- **AVAILABLE RECORDS**:

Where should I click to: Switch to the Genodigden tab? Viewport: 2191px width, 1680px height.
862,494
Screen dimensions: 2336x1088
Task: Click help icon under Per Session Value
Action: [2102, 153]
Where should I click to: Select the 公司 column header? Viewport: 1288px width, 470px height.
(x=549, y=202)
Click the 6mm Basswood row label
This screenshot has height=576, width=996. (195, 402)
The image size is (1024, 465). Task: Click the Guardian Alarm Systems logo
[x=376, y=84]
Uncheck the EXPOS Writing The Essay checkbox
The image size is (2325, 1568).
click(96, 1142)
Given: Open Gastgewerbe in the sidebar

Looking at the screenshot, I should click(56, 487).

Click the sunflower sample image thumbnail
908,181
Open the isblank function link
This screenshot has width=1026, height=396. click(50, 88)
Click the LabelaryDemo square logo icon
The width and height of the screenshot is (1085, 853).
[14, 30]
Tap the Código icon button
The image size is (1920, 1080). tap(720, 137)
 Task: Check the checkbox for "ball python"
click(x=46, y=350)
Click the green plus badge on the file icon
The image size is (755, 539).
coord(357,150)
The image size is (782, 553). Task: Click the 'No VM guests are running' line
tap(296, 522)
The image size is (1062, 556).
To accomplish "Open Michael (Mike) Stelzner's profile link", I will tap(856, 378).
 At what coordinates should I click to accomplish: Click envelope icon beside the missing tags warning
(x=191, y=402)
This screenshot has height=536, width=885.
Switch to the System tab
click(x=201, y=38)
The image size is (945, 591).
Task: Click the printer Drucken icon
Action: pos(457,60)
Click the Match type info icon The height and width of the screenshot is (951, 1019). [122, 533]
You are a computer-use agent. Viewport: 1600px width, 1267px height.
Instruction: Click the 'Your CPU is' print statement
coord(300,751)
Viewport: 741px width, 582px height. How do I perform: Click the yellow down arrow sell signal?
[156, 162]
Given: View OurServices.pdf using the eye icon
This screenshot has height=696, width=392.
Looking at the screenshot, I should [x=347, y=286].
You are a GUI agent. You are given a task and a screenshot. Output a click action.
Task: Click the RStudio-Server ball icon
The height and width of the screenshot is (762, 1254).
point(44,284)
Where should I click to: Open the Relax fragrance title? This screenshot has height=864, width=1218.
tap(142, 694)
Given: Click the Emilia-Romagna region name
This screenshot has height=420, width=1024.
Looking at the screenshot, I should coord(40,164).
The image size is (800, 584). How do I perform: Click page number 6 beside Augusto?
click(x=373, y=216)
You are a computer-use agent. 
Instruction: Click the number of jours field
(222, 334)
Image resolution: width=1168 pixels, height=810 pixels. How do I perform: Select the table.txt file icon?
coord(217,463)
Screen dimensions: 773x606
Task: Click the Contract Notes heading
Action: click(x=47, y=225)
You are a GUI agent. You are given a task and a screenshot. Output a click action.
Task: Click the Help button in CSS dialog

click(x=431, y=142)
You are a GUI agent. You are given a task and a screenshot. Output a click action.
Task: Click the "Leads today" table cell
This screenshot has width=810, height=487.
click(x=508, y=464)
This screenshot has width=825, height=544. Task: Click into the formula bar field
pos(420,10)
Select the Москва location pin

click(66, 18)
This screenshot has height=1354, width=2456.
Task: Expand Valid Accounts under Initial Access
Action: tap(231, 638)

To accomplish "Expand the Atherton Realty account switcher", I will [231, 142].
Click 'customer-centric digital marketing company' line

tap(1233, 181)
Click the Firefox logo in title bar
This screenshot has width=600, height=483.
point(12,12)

- **WHAT IS REQUIRED**: Copy all of the entries above word for word, line by line, without changing anything.

- **RIGHT ANSWER**:
Where should I click to: Switch to the Genodigden tab? Viewport: 2191px width, 1680px height.
862,494
Screen dimensions: 2336x1088
Task: Click help icon under Per Session Value
Action: [2102, 153]
Where should I click to: Select the 公司 column header? Viewport: 1288px width, 470px height.
(x=549, y=202)
Click the 6mm Basswood row label
This screenshot has height=576, width=996. (195, 402)
The image size is (1024, 465). Task: Click the Guardian Alarm Systems logo
[x=376, y=84]
Uncheck the EXPOS Writing The Essay checkbox
The image size is (2325, 1568).
click(96, 1142)
Given: Open Gastgewerbe in the sidebar

Looking at the screenshot, I should click(56, 487).

Click the sunflower sample image thumbnail
908,181
Open the isblank function link
This screenshot has width=1026, height=396. click(50, 88)
Click the LabelaryDemo square logo icon
The width and height of the screenshot is (1085, 853).
[14, 30]
Tap the Código icon button
The image size is (1920, 1080). tap(720, 137)
 Task: Check the checkbox for "ball python"
click(x=46, y=350)
Click the green plus badge on the file icon
The image size is (755, 539).
coord(357,150)
The image size is (782, 553). Task: Click the 'No VM guests are running' line
tap(296, 522)
The image size is (1062, 556).
To accomplish "Open Michael (Mike) Stelzner's profile link", I will tap(856, 378).
 At what coordinates should I click to accomplish: Click envelope icon beside the missing tags warning
(x=191, y=402)
This screenshot has height=536, width=885.
Switch to the System tab
click(x=201, y=38)
The image size is (945, 591).
Task: Click the printer Drucken icon
Action: pos(457,60)
Click the Match type info icon The height and width of the screenshot is (951, 1019). [122, 533]
You are a computer-use agent. Viewport: 1600px width, 1267px height.
Instruction: Click the 'Your CPU is' print statement
coord(300,751)
Viewport: 741px width, 582px height. How do I perform: Click the yellow down arrow sell signal?
[156, 162]
Given: View OurServices.pdf using the eye icon
This screenshot has height=696, width=392.
Looking at the screenshot, I should [x=347, y=286].
You are a GUI agent. You are given a task and a screenshot. Output a click action.
Task: Click the RStudio-Server ball icon
The height and width of the screenshot is (762, 1254).
point(44,284)
Where should I click to: Open the Relax fragrance title? This screenshot has height=864, width=1218.
tap(142, 694)
Given: Click the Emilia-Romagna region name
This screenshot has height=420, width=1024.
Looking at the screenshot, I should coord(40,164).
The image size is (800, 584). How do I perform: Click page number 6 beside Augusto?
click(x=373, y=216)
You are a computer-use agent. 
Instruction: Click the number of jours field
(222, 334)
Image resolution: width=1168 pixels, height=810 pixels. How do I perform: Select the table.txt file icon?
coord(217,463)
Screen dimensions: 773x606
Task: Click the Contract Notes heading
Action: click(x=47, y=225)
You are a GUI agent. You are given a task and a screenshot. Output a click action.
Task: Click the Help button in CSS dialog

click(x=431, y=142)
You are a GUI agent. You are given a task and a screenshot. Output a click action.
Task: Click the "Leads today" table cell
This screenshot has width=810, height=487.
click(x=508, y=464)
This screenshot has width=825, height=544. Task: Click into the formula bar field
pos(420,10)
Select the Москва location pin

click(66, 18)
This screenshot has height=1354, width=2456.
Task: Expand Valid Accounts under Initial Access
Action: tap(231, 638)

To accomplish "Expand the Atherton Realty account switcher", I will [231, 142].
Click 'customer-centric digital marketing company' line

tap(1233, 181)
Click the Firefox logo in title bar
This screenshot has width=600, height=483.
point(12,12)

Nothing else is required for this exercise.